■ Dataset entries
--------------------------------------------------

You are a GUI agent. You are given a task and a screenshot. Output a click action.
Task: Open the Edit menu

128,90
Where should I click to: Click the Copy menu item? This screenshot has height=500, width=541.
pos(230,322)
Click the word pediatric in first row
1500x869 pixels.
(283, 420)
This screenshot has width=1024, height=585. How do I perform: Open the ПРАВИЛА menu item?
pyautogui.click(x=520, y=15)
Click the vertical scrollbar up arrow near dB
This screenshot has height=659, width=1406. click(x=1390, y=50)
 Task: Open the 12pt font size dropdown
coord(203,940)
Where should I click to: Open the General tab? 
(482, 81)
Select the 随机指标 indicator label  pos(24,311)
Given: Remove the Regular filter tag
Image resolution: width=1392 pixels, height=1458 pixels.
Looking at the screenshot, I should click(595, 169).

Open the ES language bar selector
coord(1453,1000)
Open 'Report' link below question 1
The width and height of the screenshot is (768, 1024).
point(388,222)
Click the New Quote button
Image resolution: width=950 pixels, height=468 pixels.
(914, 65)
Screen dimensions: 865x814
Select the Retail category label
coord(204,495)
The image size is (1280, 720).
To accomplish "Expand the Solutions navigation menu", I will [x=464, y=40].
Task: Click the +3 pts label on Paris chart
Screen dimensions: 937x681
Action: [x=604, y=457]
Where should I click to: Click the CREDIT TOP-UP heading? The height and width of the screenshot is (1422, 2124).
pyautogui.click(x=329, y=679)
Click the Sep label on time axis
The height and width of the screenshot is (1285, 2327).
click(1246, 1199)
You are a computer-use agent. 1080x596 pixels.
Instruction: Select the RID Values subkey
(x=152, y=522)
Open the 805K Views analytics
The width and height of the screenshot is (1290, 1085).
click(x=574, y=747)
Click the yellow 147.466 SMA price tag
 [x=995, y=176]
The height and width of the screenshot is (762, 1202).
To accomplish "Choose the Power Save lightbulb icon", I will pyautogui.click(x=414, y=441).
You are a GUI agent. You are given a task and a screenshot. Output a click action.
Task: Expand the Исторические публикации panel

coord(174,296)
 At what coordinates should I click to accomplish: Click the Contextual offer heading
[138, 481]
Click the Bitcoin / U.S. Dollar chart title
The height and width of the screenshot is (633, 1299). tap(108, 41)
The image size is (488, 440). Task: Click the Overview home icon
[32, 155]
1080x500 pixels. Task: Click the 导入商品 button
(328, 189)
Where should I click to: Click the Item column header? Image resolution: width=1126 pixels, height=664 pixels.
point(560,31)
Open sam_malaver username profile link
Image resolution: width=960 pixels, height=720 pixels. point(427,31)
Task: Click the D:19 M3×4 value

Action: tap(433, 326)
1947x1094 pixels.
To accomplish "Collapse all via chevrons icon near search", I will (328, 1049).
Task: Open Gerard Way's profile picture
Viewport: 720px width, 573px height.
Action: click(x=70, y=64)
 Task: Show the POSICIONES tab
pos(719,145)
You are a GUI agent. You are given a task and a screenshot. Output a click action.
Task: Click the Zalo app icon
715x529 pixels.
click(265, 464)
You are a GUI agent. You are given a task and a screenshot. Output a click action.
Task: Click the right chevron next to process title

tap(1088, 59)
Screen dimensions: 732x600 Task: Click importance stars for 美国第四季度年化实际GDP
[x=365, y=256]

--------------------------------------------------

■ Instructions for the task
Each line that contains the string "will" should be copied from the data above.

■ Written answer
To accomplish "Expand the Solutions navigation menu", I will [x=464, y=40].
To accomplish "Choose the Power Save lightbulb icon", I will pyautogui.click(x=414, y=441).
To accomplish "Collapse all via chevrons icon near search", I will (328, 1049).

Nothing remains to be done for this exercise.